Existing social networks often use sophisticated algorithms for friendship suggestions. Re-engineering the existing algorithms are costly and perhaps impractical. Instead, we propose a fair content spread component that works with any possible friendship suggestion method, taking their output as the set of potential edges and selecting a subset for the suggestion to achieve fairness.

We introduce Fair Content Spread Maximization (FairCS) problem, where given a set of candidate edges, our goal is to select a subset such that: it contains a fixed number of incident edges to each node (k friend suggestions to each node), satisfies fairness (defined on the probability that different demographic groups receive content), and maximizes content spread. To the best of our knowledge, we are the first work to consider fairness in this context. Unfortunately, not only is the problem NP-hard, but also impossible to approximate in P time unless P=NP. By allowing approximation on content spread and relaxation of the fairness constraint, we propose a non-trivial randomized approximation algorithm for the FairCS problem based on LP-relaxation and randomized rounding. Our algorithm provides constant approximation ratios on the content spread and fairness of its output. We are the first Linear Program designed for content spread with approximation guarantees on fairness. We propose several optimizations that further help our algorithm be efficient in practice. Having to solve an LP, our original algorithm lacks to scale to very large settings. To resolve this issue, we design a scalable algorithm based on dynamically increasing the nodes via sampling. Instead of solving one expensive-to-solve LP that covers the entire problem space, the algorithm iteratively solves problems over subsets of nodes with reasonably small sizes.

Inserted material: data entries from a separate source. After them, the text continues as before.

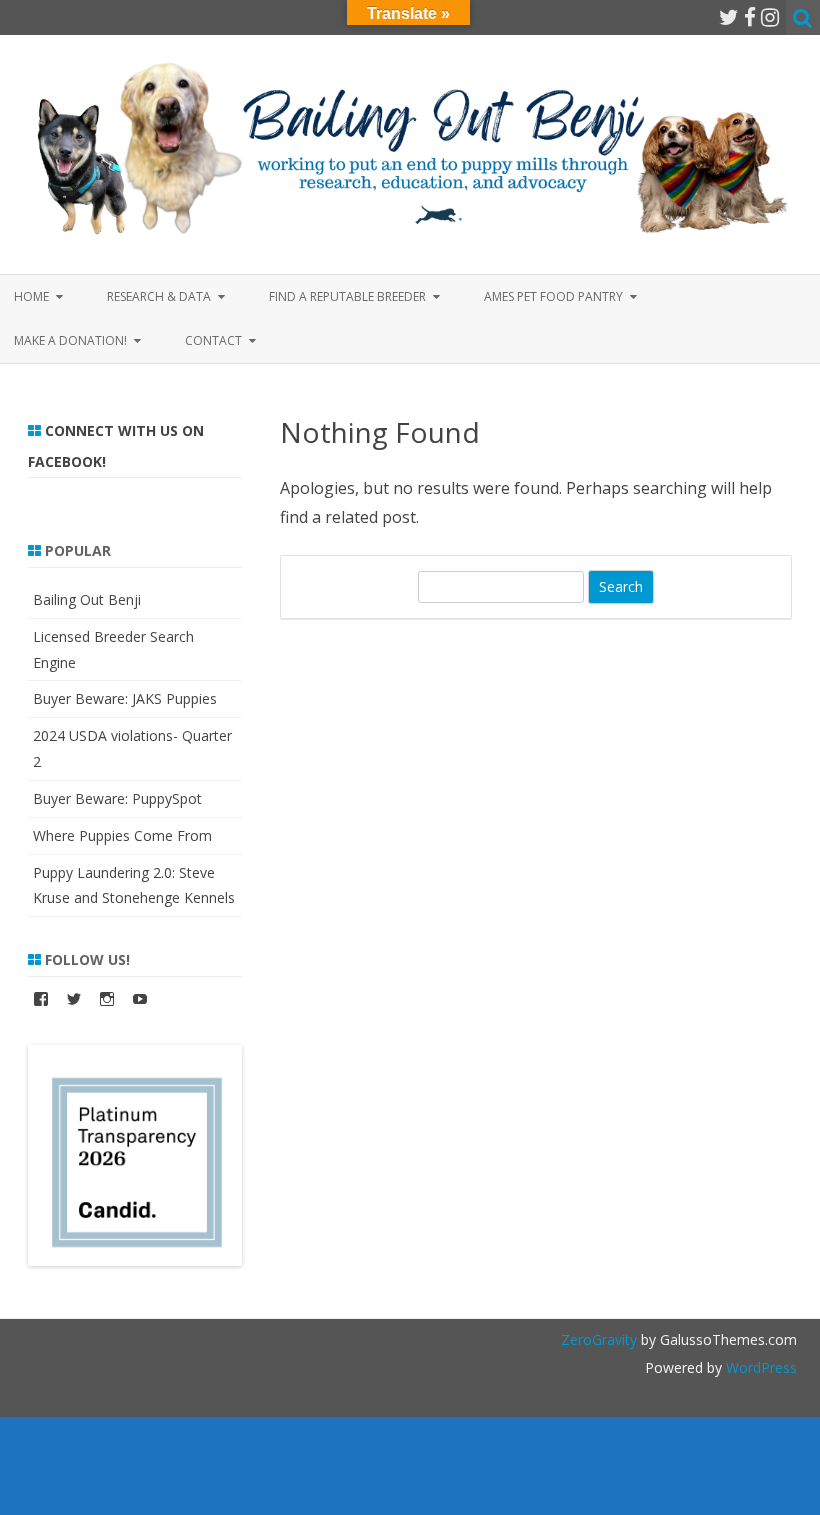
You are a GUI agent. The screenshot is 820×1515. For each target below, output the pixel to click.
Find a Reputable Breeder (347, 296)
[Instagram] (770, 17)
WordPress (759, 1367)
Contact (213, 340)
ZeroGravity (599, 1339)
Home (31, 296)
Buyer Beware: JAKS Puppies (125, 698)
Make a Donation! (70, 340)
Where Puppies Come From (122, 835)
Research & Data (159, 296)
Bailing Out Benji (87, 599)
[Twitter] (729, 17)
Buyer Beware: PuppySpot (117, 798)
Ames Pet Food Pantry (553, 296)
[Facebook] (750, 17)
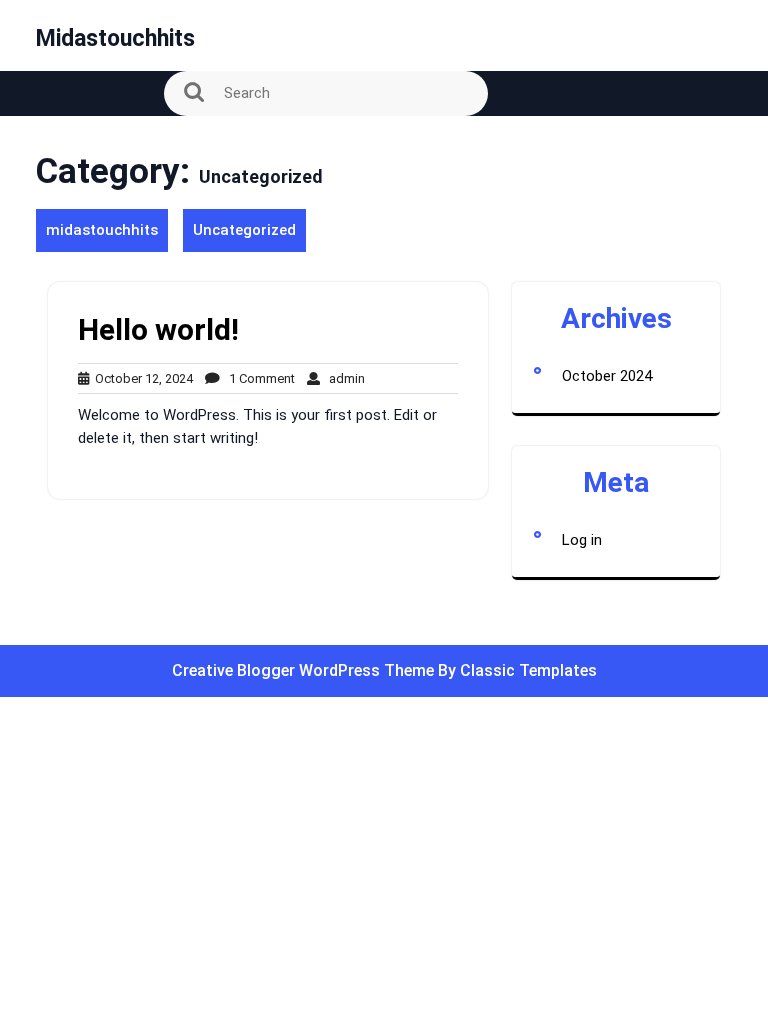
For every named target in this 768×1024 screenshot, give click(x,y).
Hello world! (158, 329)
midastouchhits (115, 38)
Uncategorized (244, 230)
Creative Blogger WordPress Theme (305, 670)
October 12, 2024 (141, 378)
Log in (582, 540)
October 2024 (607, 376)
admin (342, 378)
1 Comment (257, 378)
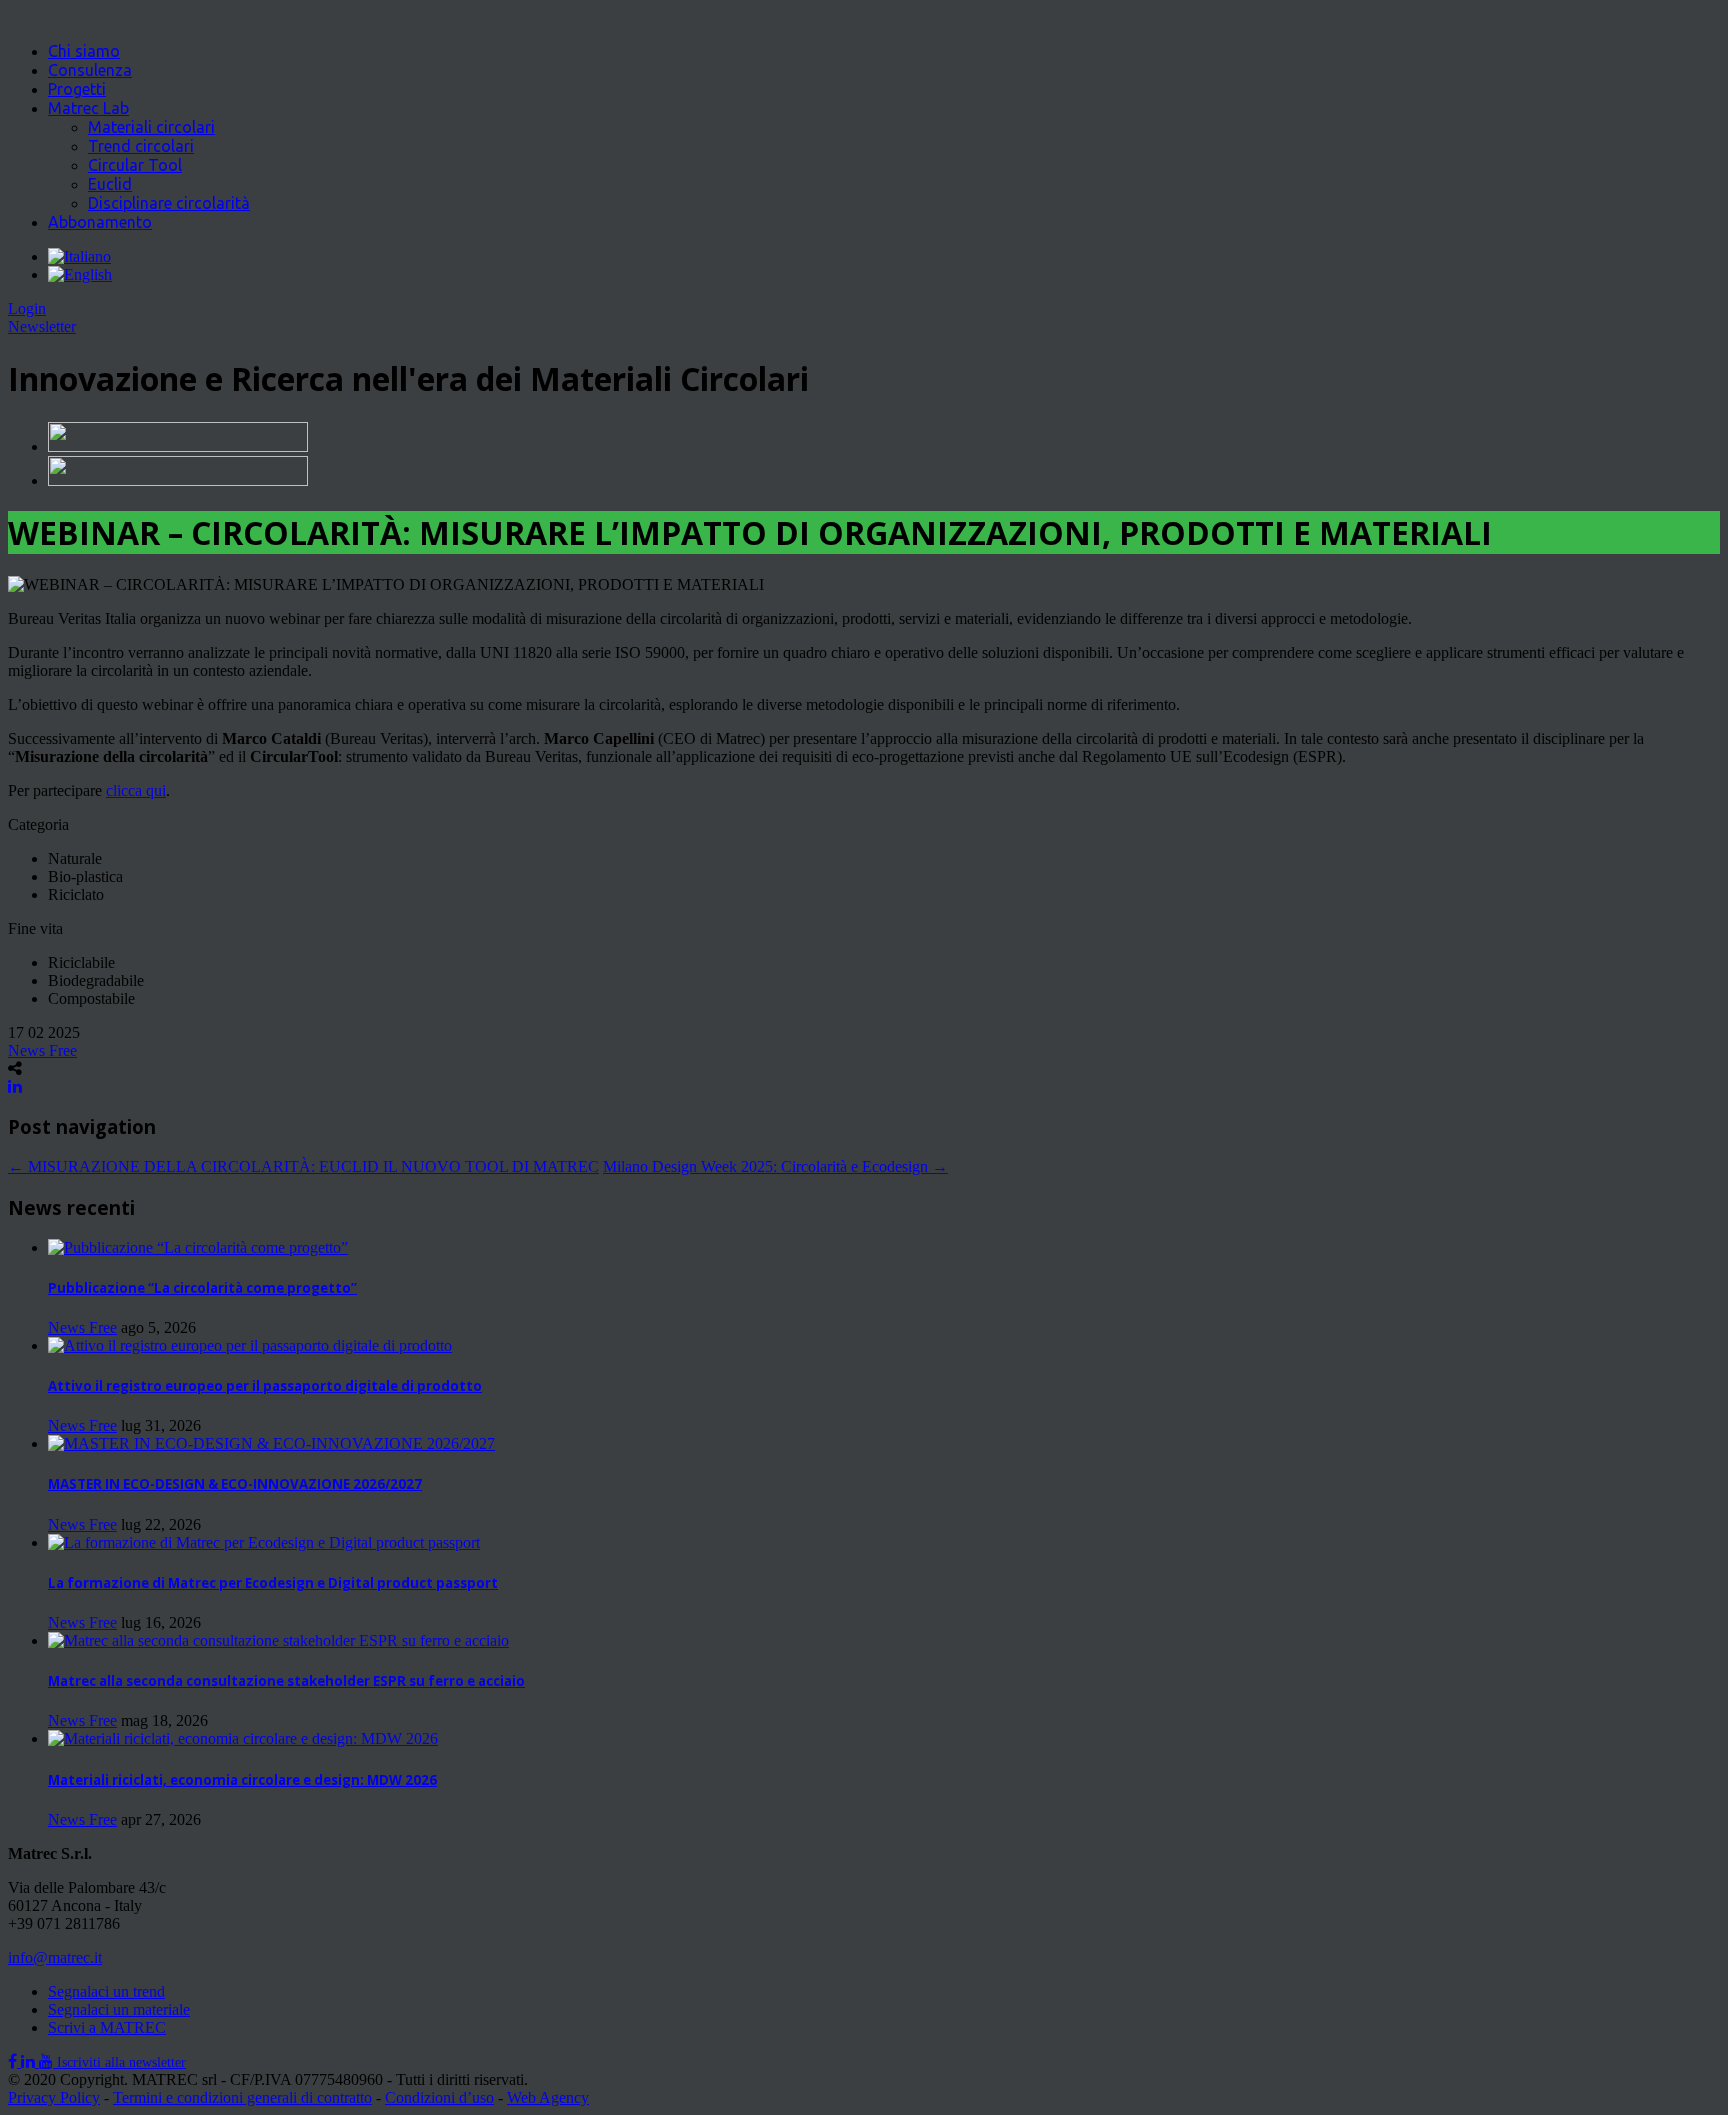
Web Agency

Our experiments confirm that our algorithms not only could find solutions with near-zero unfairness but, due to the practical effectiveness of LP-relaxation and randomized techniques, outperformed all baselines from a large breadth of related research in content spread. We also observed our algorithm achieves comparable results to the Optimal Brute Force method on very small graphs. Our scalable algorithm could scale to within an order of half a million nodes, on a single work station in a reasonable time, while none of the baselines we used were able to compute half a million nodes in under 24 hours, confirming the effectiveness of our scalable approach. On half a million nodes, we observed a decrease from an initial unfairness of 3.9% to 0.04%, while the content spread increased by 43%. We were able to run our original algorithm on a largest setting of 4000 nodes, achieving a lift of 57.99% on content spread and an unfairness of less than 0.0001. Alternatively, our scalable algorithm still achieved a lift of 45.07% and a unfairness of 0.0132, and also had a 489x speedup over our other algorithm. At 4000 nodes, no baseline could produce a higher lift, a lower unfairness, or had a lower runtime than our scalable solution.